Satyajit Pradhan, who has spent the last six years working for MSI in Nepal as its “Evidence to Action director,” spoke to me from Kathmandu. “Our inability to secure any USAID funding meant we were cut off from being able to provide essential health care, as we call it, for women across Nepal,” he said. “The chilling effect resulted in partners failing to refer women to MSI for abortion care, even in the case of rape or incest or if the life of the woman was at risk.” Further, he added, “No one wanted essentially anything to do with us. We were secluded … it was pretty hard.” MSI, he said, had to shutter nine clinics in Nepal alone.
Analyzing data collected by the International Women’s Health Coalition, two years into Trump’s gag rule, editorialists in The Lancet, the British medical journal wrote, “118 interviews with health service providers, civil society organisations, government agencies, and anti-abortion groups in Kenya, Nepal, Nigeria, and South Africa revealed that access to services for abortion and post-abortion care has been reduced, along with contraceptive services, antenatal care, H.I.V. testing and treatment, and screening for cervical, breast, and prostate cancer.”
In 2019, a retrospective analysis by researchers for the The Lancet Global Health journal looked at data collected from sub-Saharan African countries during the Clinton, Bush and Obama administrations. Years with the gag rule in place saw a 40 percent increase in abortion in the countries analyzed, a decrease in contraceptive use and a rise in pregnancies. In other words: the policy worked directly counter to its purported anti-abortion goals.
The irony of the gag rule is that no U.S. funding has supported abortion overseas since the passage of the 1973 Helms Amendment. The gag rule really is about speech.
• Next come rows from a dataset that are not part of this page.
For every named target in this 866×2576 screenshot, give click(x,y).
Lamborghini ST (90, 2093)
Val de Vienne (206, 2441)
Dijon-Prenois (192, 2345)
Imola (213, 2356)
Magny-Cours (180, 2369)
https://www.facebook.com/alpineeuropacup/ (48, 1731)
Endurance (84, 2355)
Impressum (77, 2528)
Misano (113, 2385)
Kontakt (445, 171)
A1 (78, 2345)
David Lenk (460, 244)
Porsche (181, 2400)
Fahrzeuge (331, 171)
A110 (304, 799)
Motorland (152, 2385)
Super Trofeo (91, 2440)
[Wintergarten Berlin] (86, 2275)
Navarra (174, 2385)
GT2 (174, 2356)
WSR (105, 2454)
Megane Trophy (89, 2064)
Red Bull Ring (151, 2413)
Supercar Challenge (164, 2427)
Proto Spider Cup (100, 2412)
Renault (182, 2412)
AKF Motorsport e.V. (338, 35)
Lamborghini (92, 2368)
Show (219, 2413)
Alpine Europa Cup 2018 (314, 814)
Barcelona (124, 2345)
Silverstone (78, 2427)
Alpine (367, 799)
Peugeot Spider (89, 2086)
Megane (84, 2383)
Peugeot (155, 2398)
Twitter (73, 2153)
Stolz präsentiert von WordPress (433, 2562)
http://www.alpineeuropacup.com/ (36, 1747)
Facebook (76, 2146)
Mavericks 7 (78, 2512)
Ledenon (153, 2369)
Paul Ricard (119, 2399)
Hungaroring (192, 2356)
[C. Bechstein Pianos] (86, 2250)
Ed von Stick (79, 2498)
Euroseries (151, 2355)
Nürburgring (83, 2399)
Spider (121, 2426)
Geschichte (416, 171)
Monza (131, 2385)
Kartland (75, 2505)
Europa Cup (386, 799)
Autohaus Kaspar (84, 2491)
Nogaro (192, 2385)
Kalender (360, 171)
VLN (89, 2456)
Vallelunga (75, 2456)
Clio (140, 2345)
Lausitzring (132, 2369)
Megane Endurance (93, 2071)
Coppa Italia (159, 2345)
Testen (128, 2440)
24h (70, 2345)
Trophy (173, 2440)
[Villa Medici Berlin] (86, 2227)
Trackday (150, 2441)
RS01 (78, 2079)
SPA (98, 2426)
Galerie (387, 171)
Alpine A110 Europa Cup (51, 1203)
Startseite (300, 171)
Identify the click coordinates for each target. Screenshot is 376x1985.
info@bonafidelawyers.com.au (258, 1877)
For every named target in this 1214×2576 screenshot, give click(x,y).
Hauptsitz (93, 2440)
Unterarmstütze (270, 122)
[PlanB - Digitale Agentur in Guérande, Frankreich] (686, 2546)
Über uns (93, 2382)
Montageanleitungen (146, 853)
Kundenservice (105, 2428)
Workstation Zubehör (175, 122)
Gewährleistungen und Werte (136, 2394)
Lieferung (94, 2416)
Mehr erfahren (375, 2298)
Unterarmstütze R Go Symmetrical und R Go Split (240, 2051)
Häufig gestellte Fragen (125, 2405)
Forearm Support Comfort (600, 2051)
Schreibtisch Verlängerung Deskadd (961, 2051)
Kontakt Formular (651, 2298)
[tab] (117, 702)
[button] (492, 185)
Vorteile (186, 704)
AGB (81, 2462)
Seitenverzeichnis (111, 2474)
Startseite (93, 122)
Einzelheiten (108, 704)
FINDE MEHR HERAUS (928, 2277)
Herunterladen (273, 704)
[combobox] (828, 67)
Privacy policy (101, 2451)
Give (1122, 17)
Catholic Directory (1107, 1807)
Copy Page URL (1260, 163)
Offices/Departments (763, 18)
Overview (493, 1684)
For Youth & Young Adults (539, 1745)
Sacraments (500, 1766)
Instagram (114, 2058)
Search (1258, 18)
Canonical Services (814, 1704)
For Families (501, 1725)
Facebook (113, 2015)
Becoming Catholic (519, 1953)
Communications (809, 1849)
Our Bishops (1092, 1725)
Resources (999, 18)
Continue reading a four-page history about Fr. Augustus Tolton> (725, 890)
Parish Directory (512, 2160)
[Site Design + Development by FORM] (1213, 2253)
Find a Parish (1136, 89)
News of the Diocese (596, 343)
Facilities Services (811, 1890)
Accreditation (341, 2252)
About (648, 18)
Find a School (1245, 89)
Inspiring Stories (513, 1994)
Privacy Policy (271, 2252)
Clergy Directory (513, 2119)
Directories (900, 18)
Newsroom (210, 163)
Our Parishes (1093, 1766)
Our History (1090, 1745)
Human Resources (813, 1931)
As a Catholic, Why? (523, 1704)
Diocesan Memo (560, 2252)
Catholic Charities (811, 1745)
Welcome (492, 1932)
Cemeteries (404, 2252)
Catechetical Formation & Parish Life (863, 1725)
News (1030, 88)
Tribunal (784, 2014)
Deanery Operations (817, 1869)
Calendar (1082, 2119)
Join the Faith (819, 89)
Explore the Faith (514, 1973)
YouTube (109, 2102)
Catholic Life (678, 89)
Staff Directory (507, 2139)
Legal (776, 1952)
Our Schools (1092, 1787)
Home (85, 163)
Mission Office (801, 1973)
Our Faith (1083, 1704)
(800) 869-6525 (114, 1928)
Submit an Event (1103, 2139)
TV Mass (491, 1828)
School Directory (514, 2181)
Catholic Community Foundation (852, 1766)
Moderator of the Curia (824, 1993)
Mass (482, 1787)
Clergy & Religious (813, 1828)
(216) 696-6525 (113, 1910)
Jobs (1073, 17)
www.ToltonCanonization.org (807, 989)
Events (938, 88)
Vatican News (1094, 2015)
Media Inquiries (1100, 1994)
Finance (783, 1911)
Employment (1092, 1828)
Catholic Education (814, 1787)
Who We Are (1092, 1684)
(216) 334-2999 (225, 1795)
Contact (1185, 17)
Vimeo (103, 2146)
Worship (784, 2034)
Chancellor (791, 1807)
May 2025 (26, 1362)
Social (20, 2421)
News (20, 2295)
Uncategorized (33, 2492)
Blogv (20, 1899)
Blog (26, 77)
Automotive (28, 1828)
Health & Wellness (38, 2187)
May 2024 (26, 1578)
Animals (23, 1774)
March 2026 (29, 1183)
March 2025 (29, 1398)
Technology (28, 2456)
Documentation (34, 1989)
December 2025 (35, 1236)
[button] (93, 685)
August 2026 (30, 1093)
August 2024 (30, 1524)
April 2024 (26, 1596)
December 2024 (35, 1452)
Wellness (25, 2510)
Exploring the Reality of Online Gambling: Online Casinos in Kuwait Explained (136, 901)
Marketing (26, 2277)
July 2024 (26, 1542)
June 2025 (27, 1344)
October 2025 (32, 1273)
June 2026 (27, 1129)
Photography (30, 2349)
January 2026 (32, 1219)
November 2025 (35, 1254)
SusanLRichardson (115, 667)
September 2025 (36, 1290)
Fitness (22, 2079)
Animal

President Biden’s reversal of the global gag rule is, in a way, “a short-term fix,” Nina Besser Doorley, associate director of Advocacy and Policy at the International Women’s Health Coalition, told me earlier this week ahead of the White House announcement. “What we have seen about this policy is that its impacts aren’t going to go away just because the policy is revoked. The threat of it being reimposed in a few years if the political winds in Washington change will continue to have impact.
“What we are looking for is a permanent legislative fix to this problem. And congressional legislation to prevent a future president from unilaterally reinstating the policy.”
In other words, repeal of the gag rule is only part of the answer. The best option is a law that puts the global gag rule out of reach of the capricious presidential pen.
Sarah Wildman is a staff editor in Opinion. She is the author of “Paper Love: Searching for the Girl My Grandfather Left Behind.”